Le problème
Dans le texte sur le cannabis ci-dessous, condensez sous forme de liste le paragraphe qui commence par « Plusieurs centaines de personnes » en gardant ses faits principaux.

Texte fourni
Si le cannabis et plus globalement les « drogues douces » étaient légalisés et vendus par les débitants de tabac, cela présenterait plusieurs avantages.
Plusieurs centaines de personnes, dont de nombreux jeunes, ont dernièrement manifesté à Ajaccio pour dénoncer les ravages de la consommation de stupéfiants et les dealers. Ils ont aussi mis en cause une action insuffisante des forces de police et la cécité de la classe politique. Enfin, ils ont rappelé que leur proposition de réalisation d’un état des lieux du trafic de stupéfiants en Corse, n’était toujours pas prise en compte. Cette mobilisation a eu le mérite de souligner une situation inquiétante, une insuffisante mobilisation des pouvoirs publics, une prise de conscience d’une partie de la jeunesse et surtout une volonté d’agir. Mais je doute que dénoncer et réprimer tous azimuts s’avèrent en définitive efficaces. En effet, la banalisation de leur consommation et les revenus énormes et diffus pouvant être tirés de leur trafic, rendent inefficiente la lutte contre le trafic de certains stupéfiants, dont plus particulièrement le cannabis. Le nez au vent autour d’une avant-boite ou d’une sortie de lycée, une halte sur un banc public ou à la terrasse d’un bar, ou même une soirée entre amis, suffisent d’ailleurs à se convaincre que le cannabis ne représente plus un interdit absolu ou une marchandise rare. Aussi, comme de nombreux experts, je suis persuadée que mieux vaudrait opter pour sa légalisation. Et ce, pour plusieurs raisons qui n’ont rien à voir, j’en conviens très volontiers, avec la morale.

Section des données
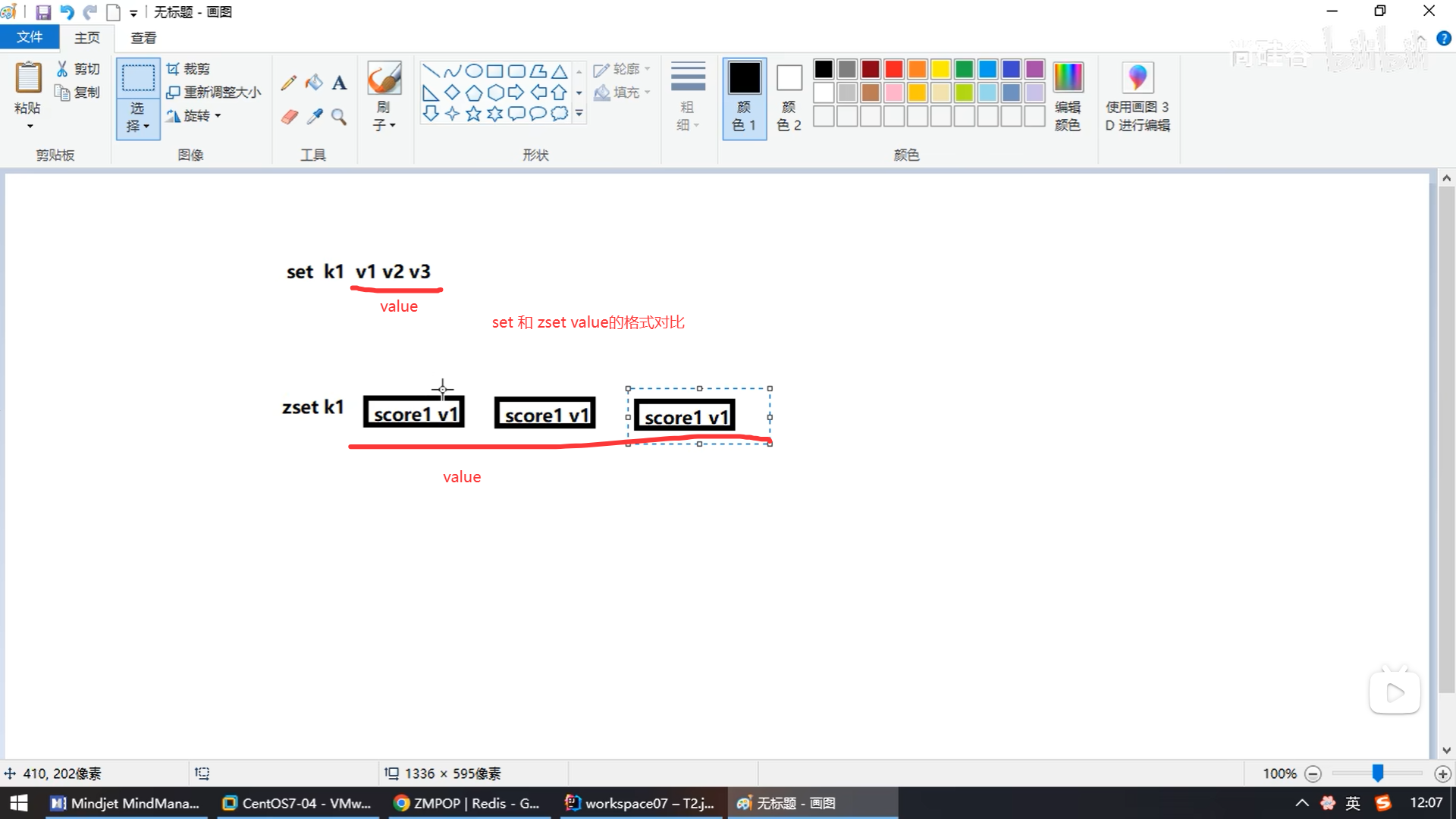Toggle the rectangular Select tool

Réponse proposée
- Plusieurs centaines de personnes, dont de nombreux jeunes, ont récemment manifesté à Ajaccio contre les ravages des stupéfiants et contre les dealers.
- Les manifestants ont dénoncé l'action insuffisante de la police et la cécité de la classe politique. Ils ont rappelé que leur proposition d'un état des lieux du trafic en Corse n'est toujours pas prise en compte.
- Cette mobilisation met en lumière une situation inquiétante, l'insuffisante mobilisation des pouvoirs publics, la prise de conscience d'une partie de la jeunesse et une volonté d'agir.
- Dénoncer et réprimer tous azimuts semble pourtant peu efficace : la banalisation de la consommation et les revenus énormes et diffus du trafic rendent la lutte inefficiente, surtout contre le cannabis.
- Le cannabis n'est plus un interdit absolu ni une marchandise rare. Il suffit de passer devant un lycée, de s'asseoir sur un banc public ou en terrasse, ou de passer une soirée entre amis pour le constater.
- Comme le pensent de nombreux experts, mieux vaudrait le légaliser, pour des raisons qui n'ont rien à voir avec la morale.